__EXERCISE GOAL__. Copy out the data below from the line containing "Given: Open the Print Preview icon" to the line containing "Given: Toggle reader view in the address bar", both lines included, with all images left out.

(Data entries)
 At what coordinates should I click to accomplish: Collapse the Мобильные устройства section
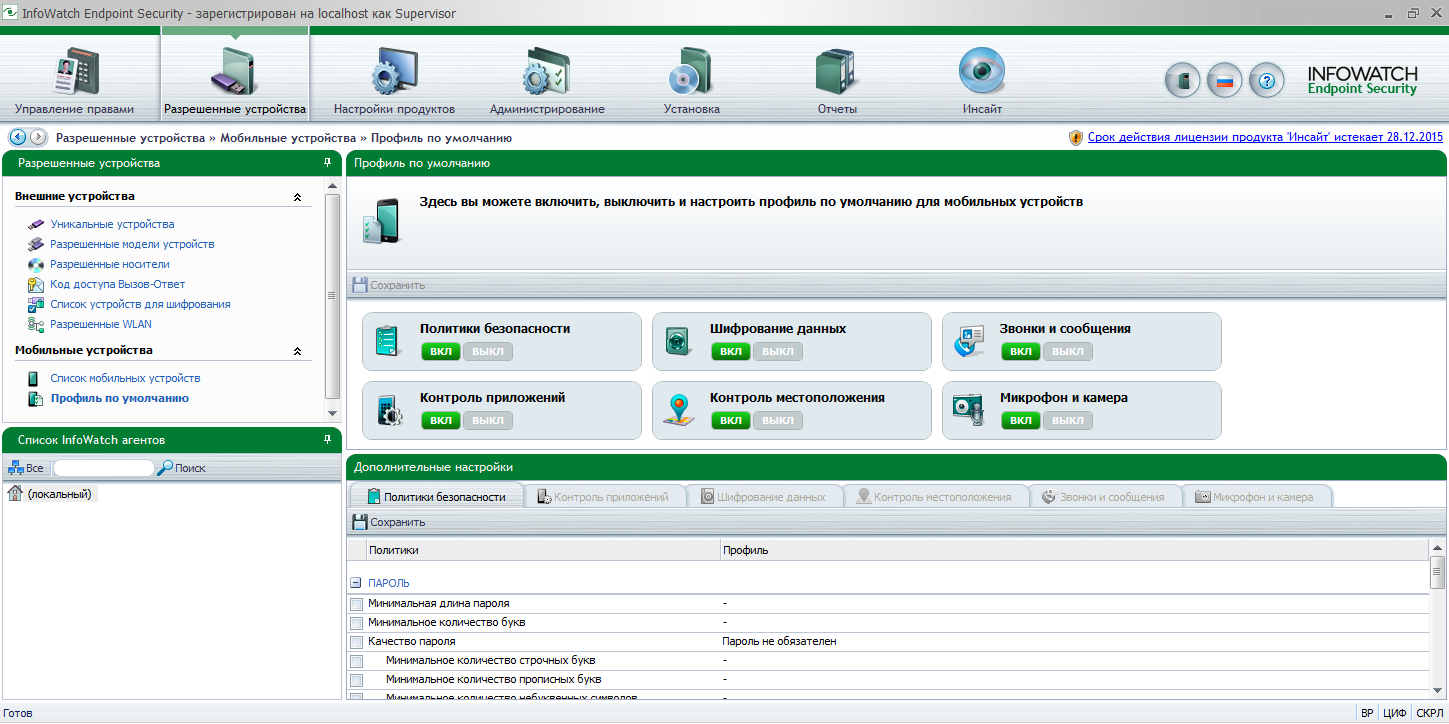[297, 351]
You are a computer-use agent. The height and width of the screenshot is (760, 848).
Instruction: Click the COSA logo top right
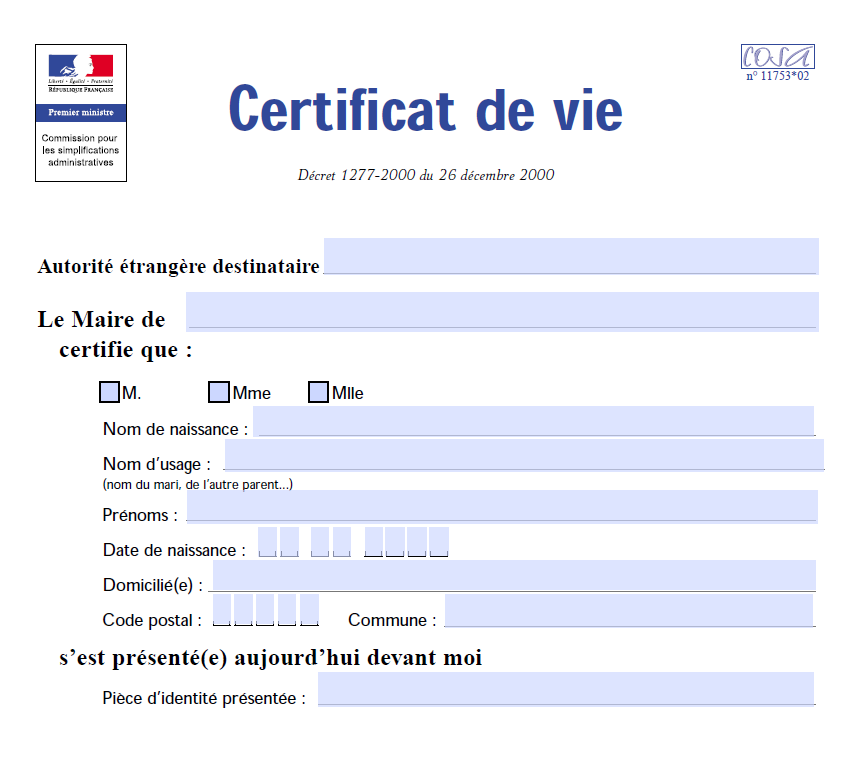coord(777,57)
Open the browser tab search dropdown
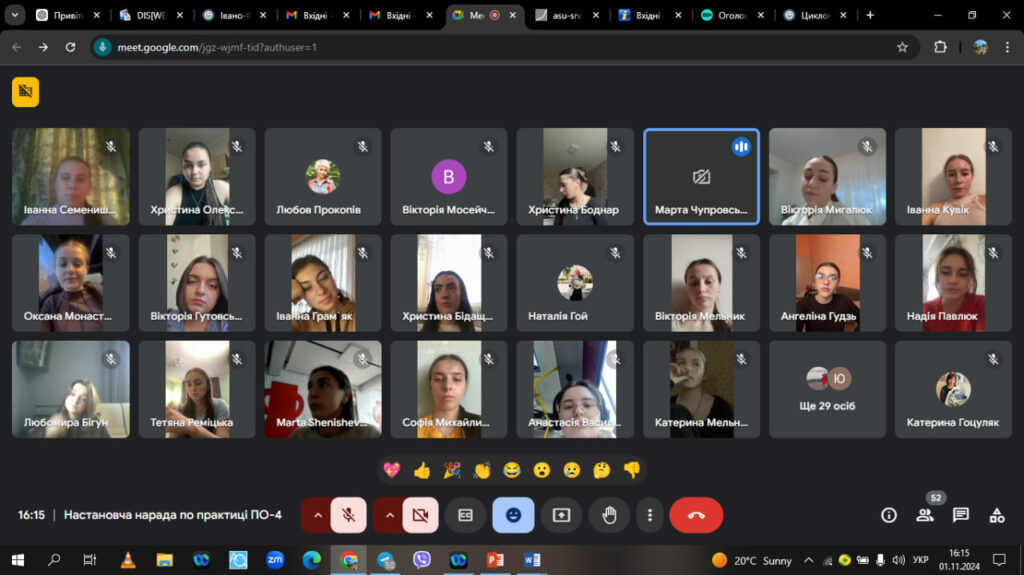This screenshot has height=575, width=1024. (15, 15)
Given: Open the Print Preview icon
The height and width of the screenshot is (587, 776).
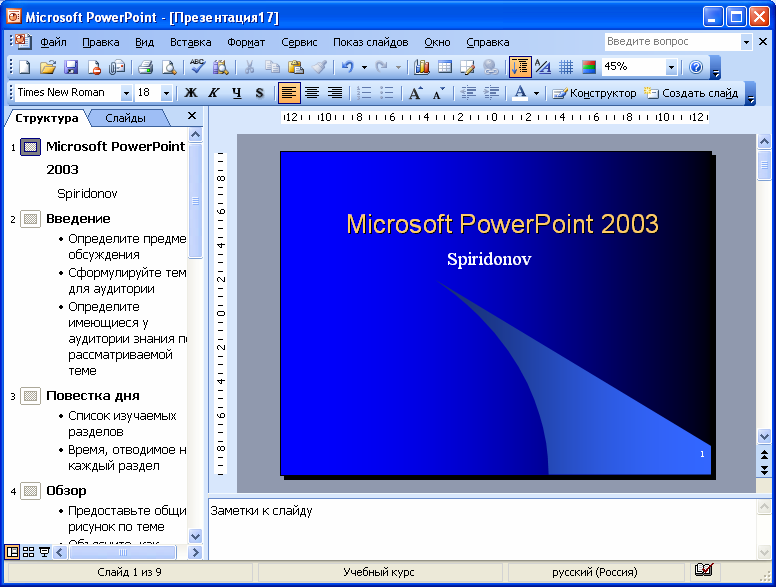Looking at the screenshot, I should (x=169, y=68).
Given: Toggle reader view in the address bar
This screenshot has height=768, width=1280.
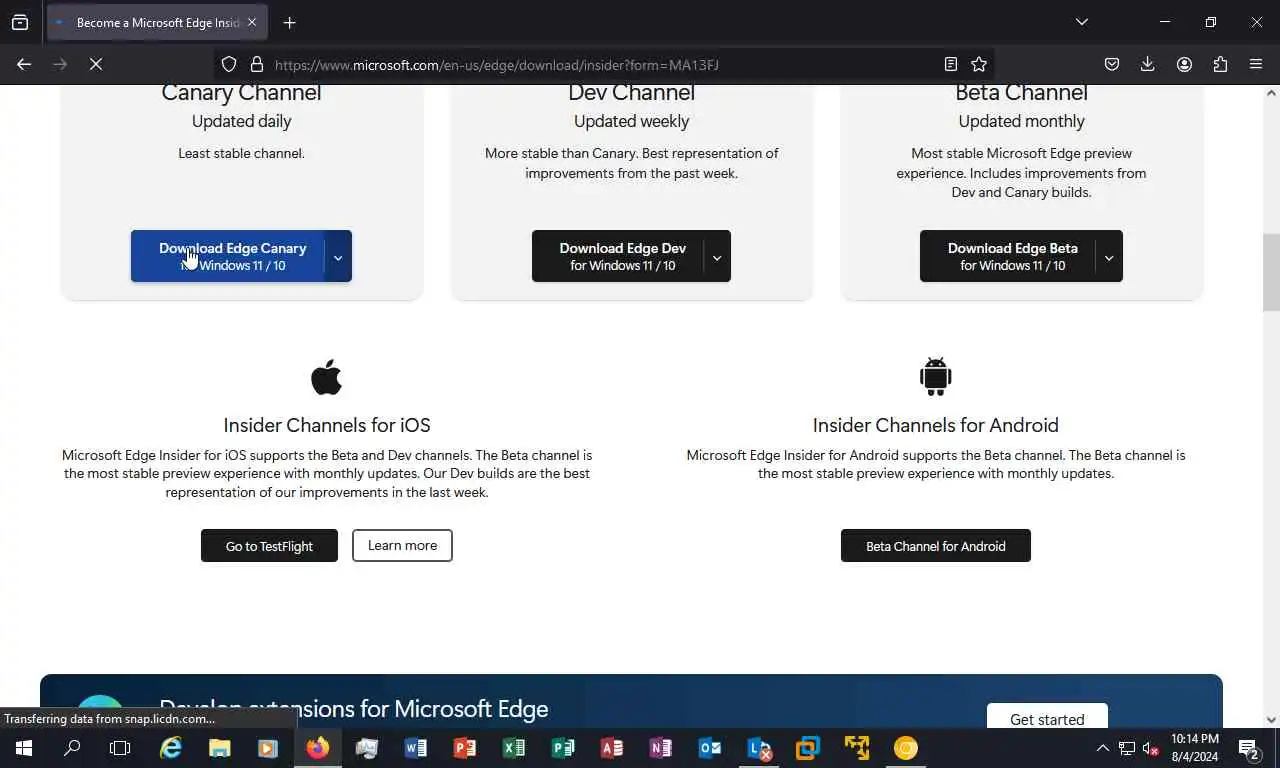Looking at the screenshot, I should point(951,64).
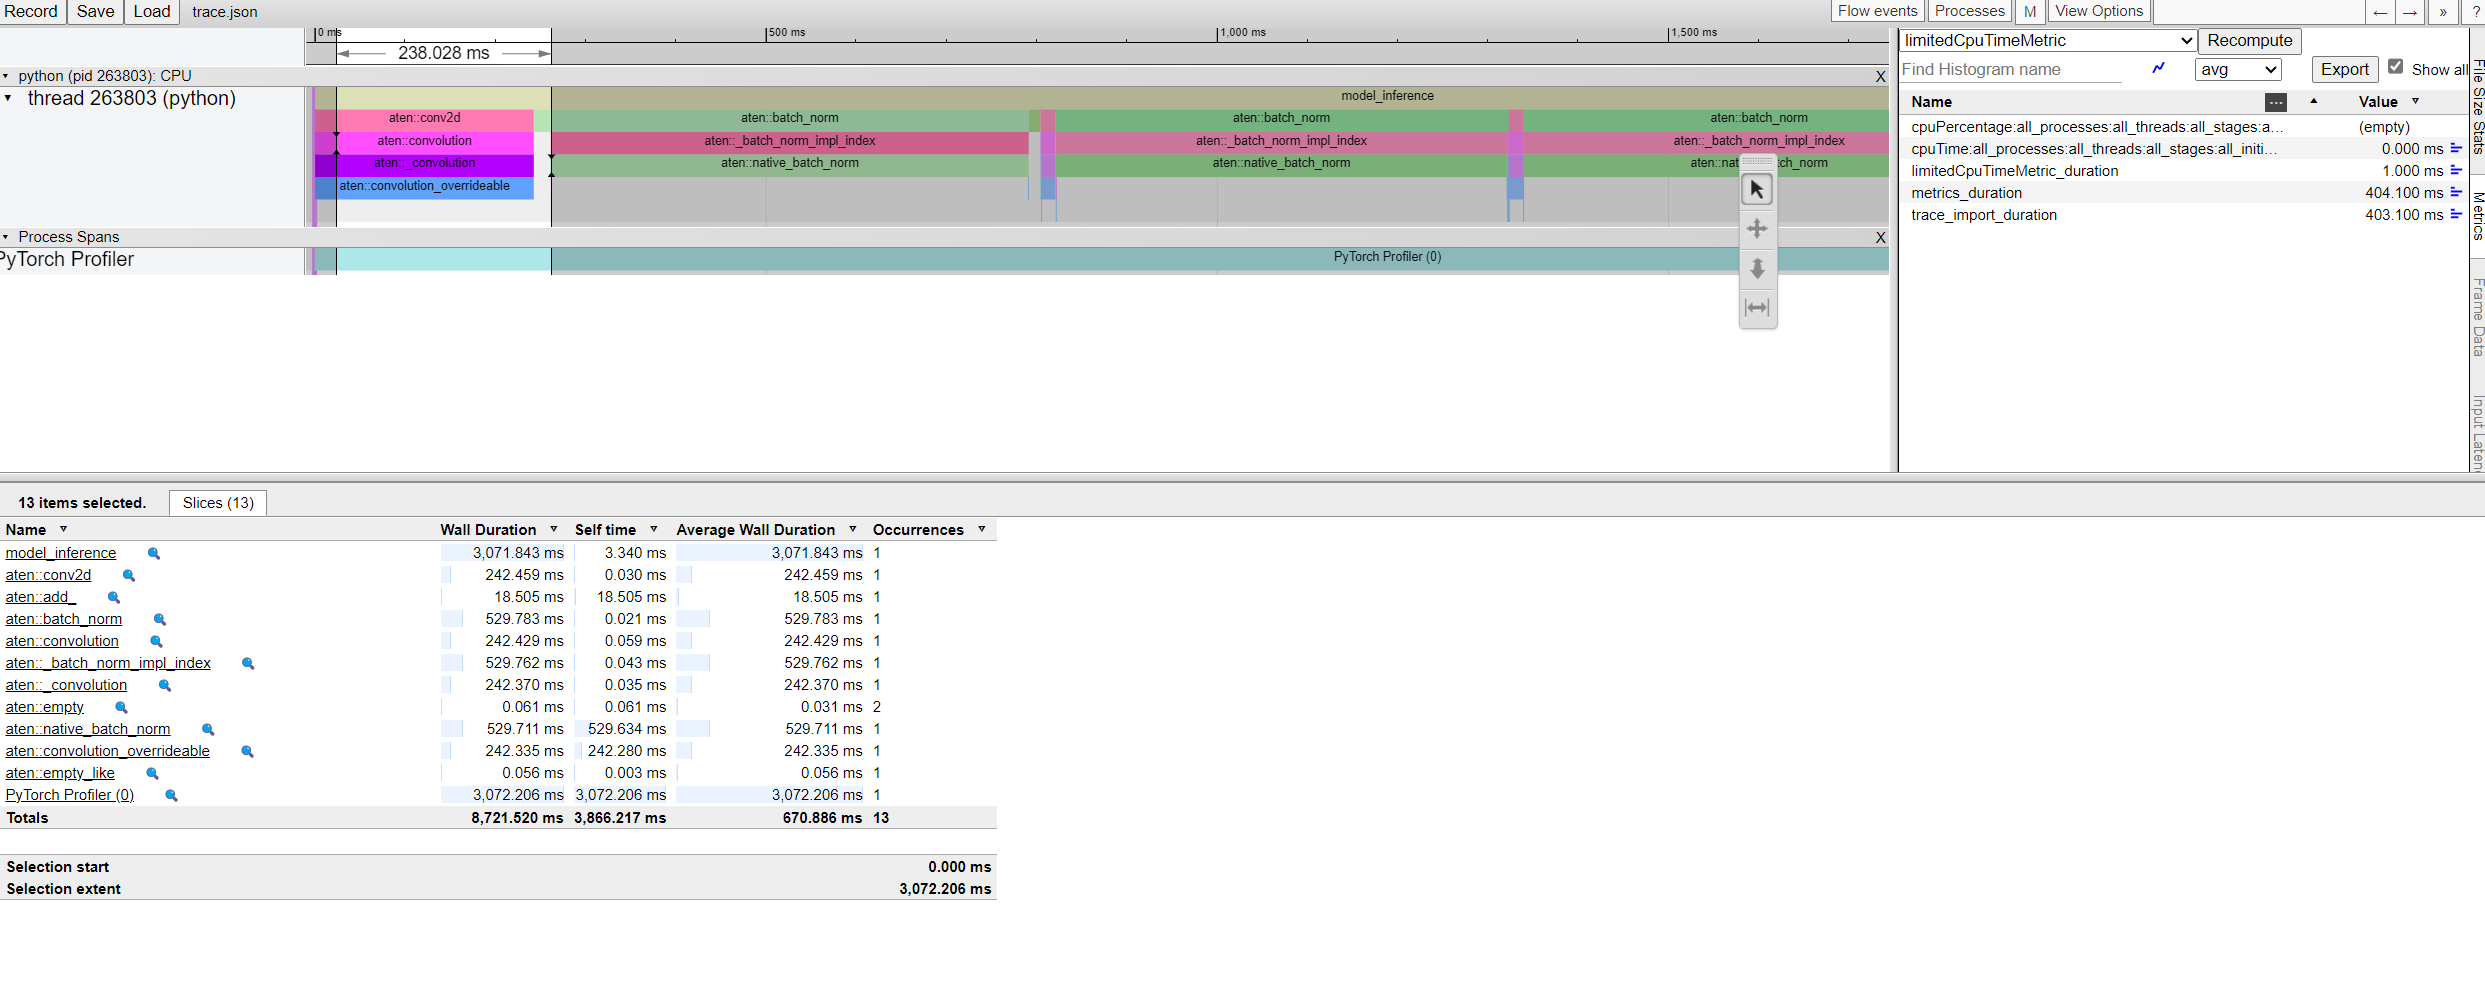Image resolution: width=2485 pixels, height=997 pixels.
Task: Focus the Find Histogram name field
Action: pos(2010,69)
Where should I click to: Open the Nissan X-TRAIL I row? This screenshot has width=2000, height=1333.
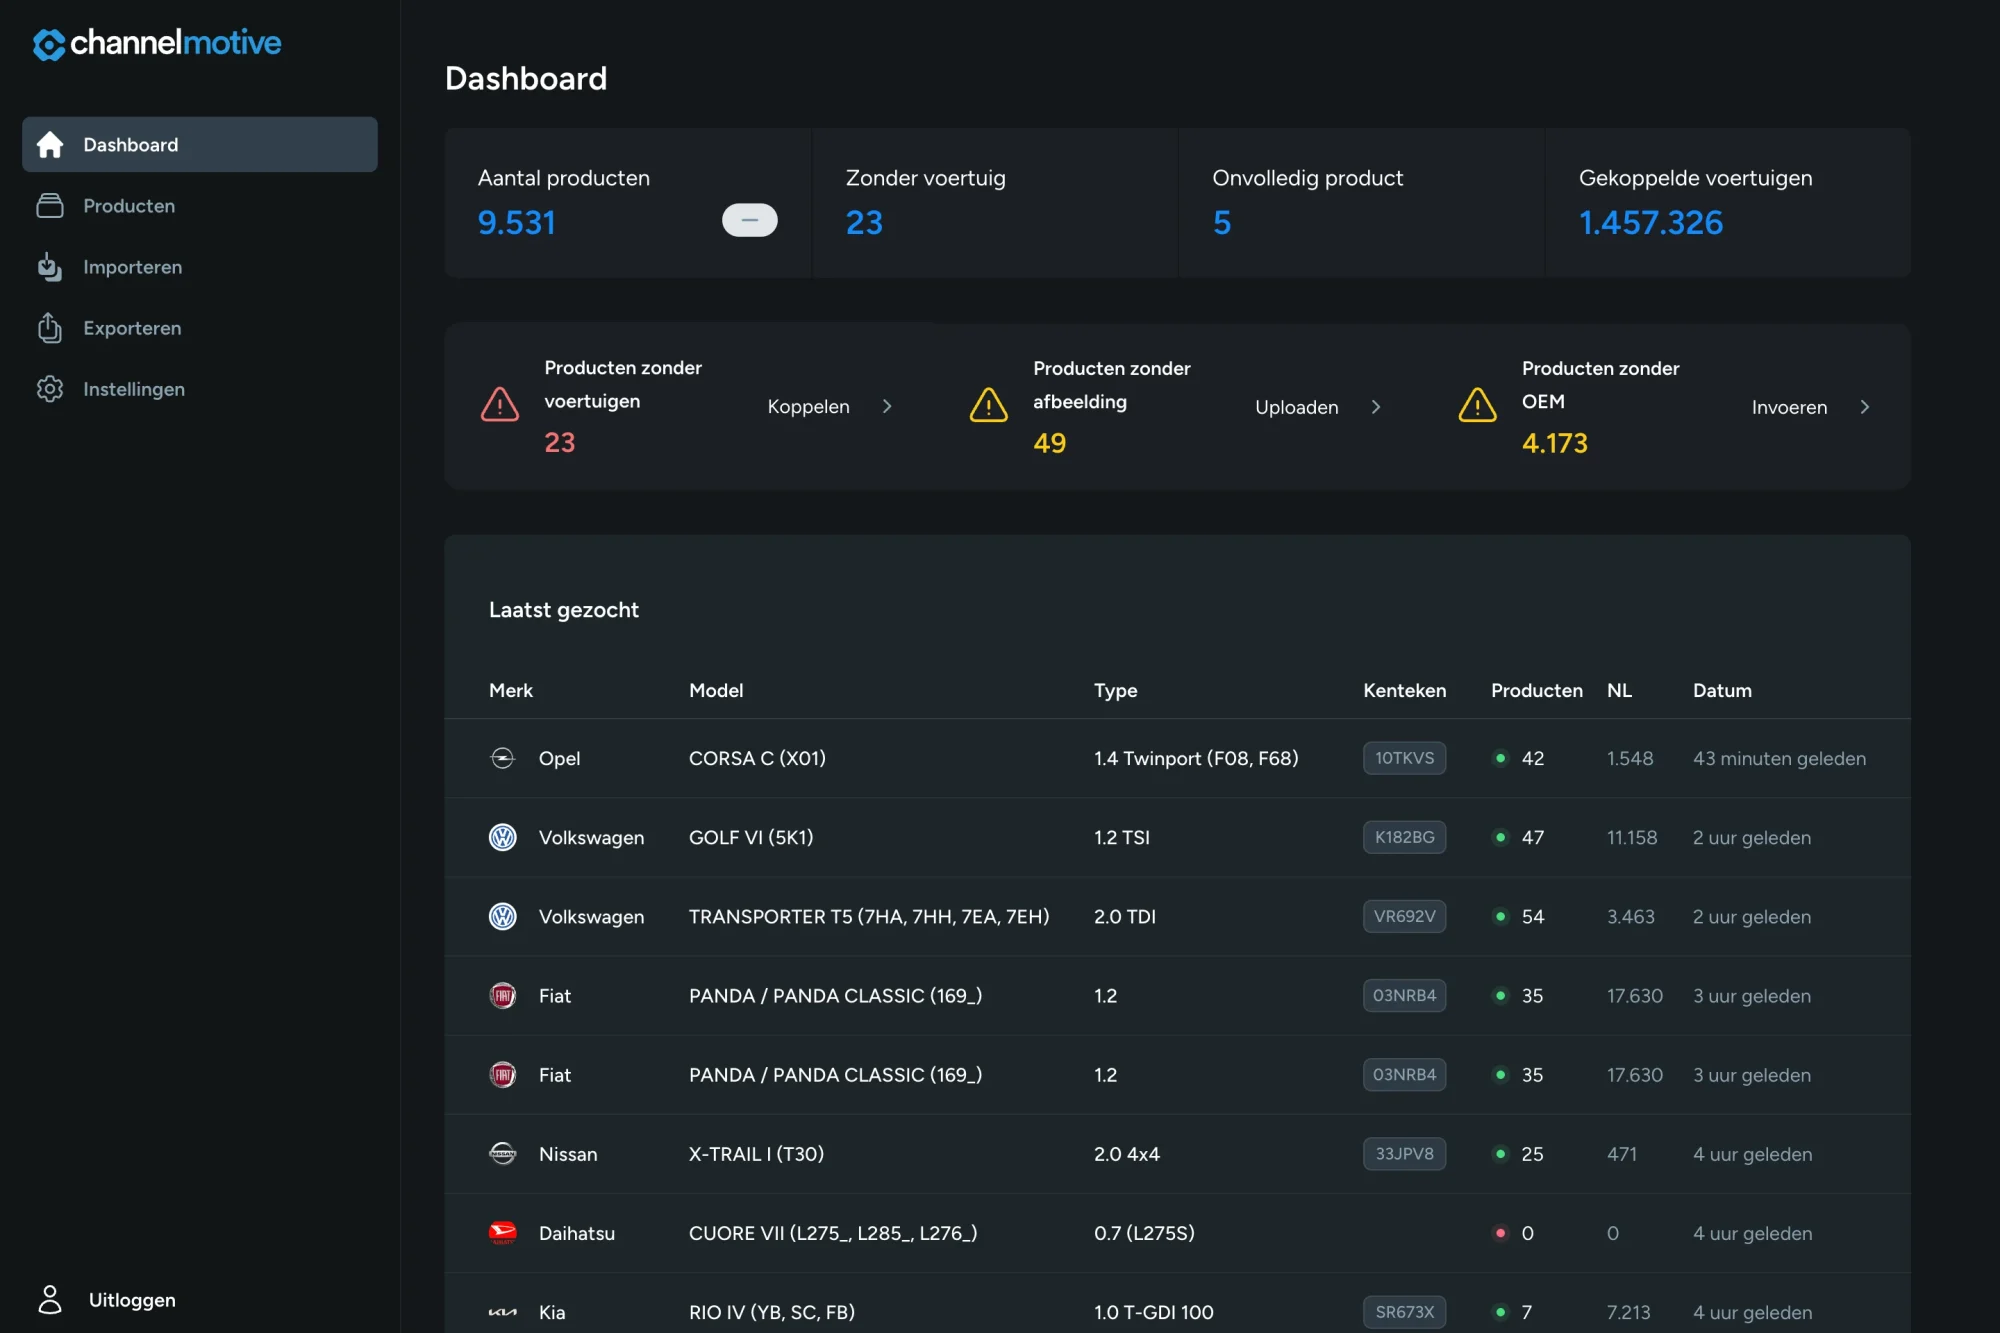click(1177, 1154)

__SOLUTION__.
Given: Open the Print Preview icon
The height and width of the screenshot is (587, 776).
Looking at the screenshot, I should (x=169, y=68).
Given: Toggle reader view in the address bar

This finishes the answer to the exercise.